More than a year ago, MM’s wife left their home outside Damascus to travel to a city in northwestern Syria. She has been missing ever since, leaving 41-year-old MM to care for their four children, ages 10 to four years old, on his own.
His life slowly began to unravel.
MM struggled to work and take care of the children, so the family inched deeper and deeper into poverty. Their home was barely habitable and all of the children stopped going to school. As financial pressures mounted, MM and his six-year-old son searched through garbage for food and recyclable materials.
He remarried and had another child. But in the first year of their marriage, his second wife left him, taking their new baby with her. MM started to abuse alcohol and have suicidal thoughts. At times, he imagined killing himself and his children so they could all escape what had become a seemingly never-ending war that destroyed the life they once had.
An International Medical Corps case manager visited MM at his home and, after seeing the conditions they were living in, referred him to one of the organization’s clinics. It was there that he met with one of International Medical Corps’ psychiatrists.
MM told the psychiatrist that he was having trouble sleeping and was constantly nervous. His mood was erratic and he often lashed out and beat his children. It was clear that MM was struggling with depression.
MM is far from alone in his condition, especially after more than five years of brutal, grinding civil war. Rates of mental health issues like depression often double—from roughly 10 to 20 percent—in times of crisis. This is why International Medical Corps integrates mental health care into its general community health services, so that people are cared for as a whole, even in the horrors of war.

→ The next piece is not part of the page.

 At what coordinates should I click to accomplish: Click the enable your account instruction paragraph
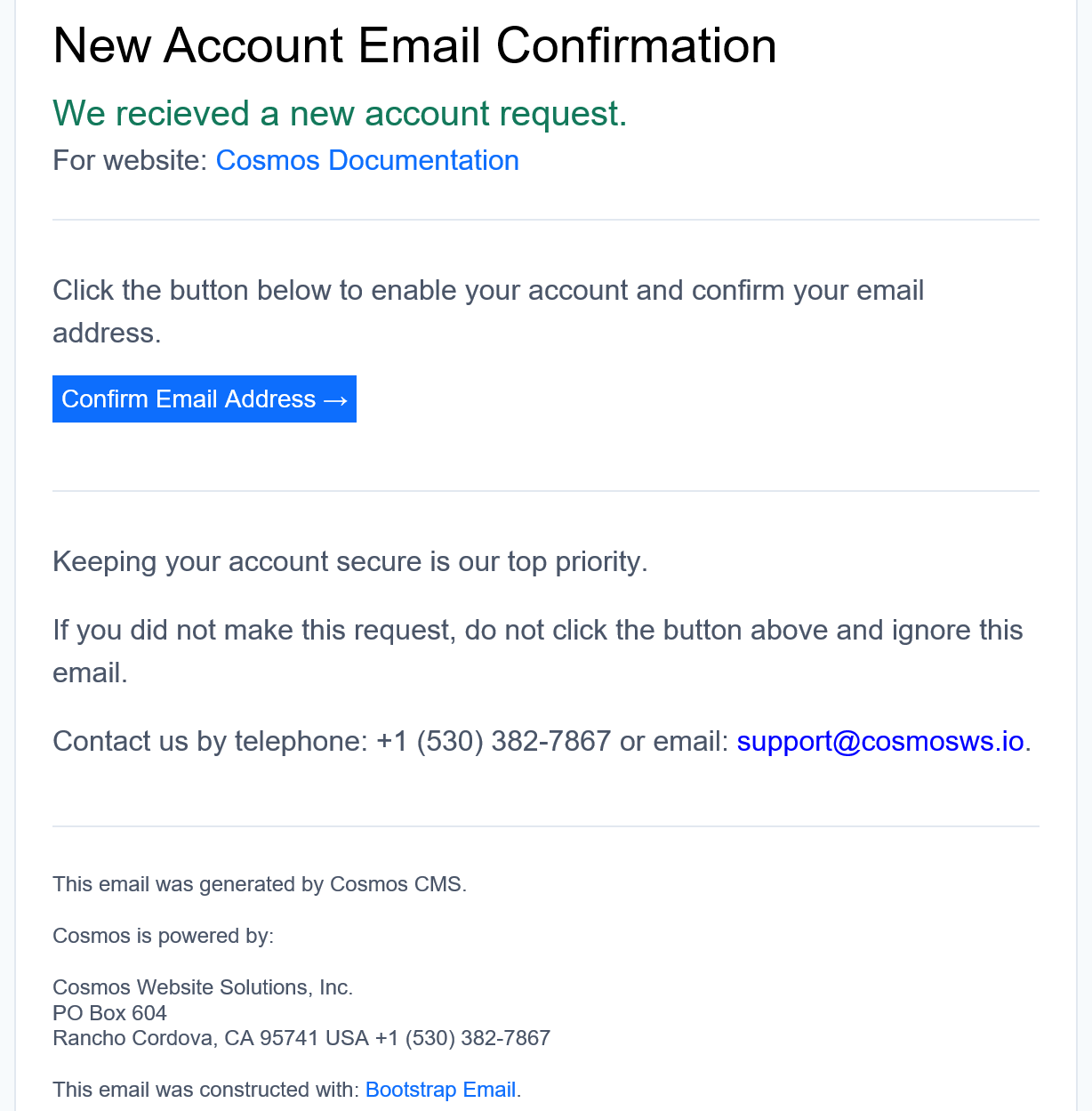click(x=488, y=311)
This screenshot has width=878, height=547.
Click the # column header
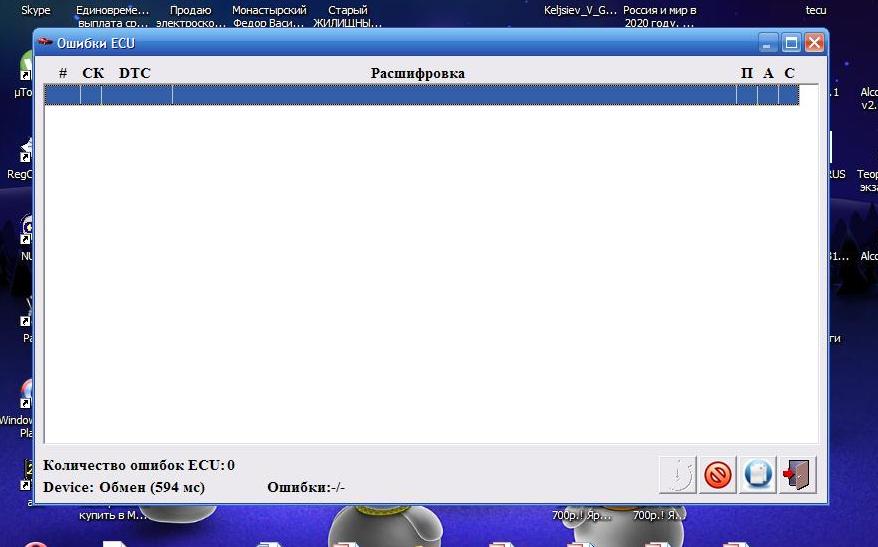[63, 73]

The International Medical Corps psychiatrist and mental health case manager worked with MM to develop a care plan, which included medication as well as techniques for relaxation and ways to establish a healthy routine to foster his resilience and support network.
At the same time, the International Medical Corps case manager worked with MM to make sure his children were in a stable environment. They agreed to take the children to a SOS Children’s Village—a facility that cares for orphaned and vulnerable children—for three to four months so MM could focus on making a full recovery and to properly care for his children.
MM has been visiting International Medical Corps’ clinic every month and has gradually rebuilt his life. He is taking care of his hygiene and appearance and has found a daily routine. He found work repairing bicycles and has plans to return to the waste industry, which he did before his wife vanished more than a year ago. Overall, he says his mood has improved dramatically and he is better able to communicate and cope.
He visits his children often and is focusing on getting everything in order for them to return home.
**Initials were used to protect confidentiality.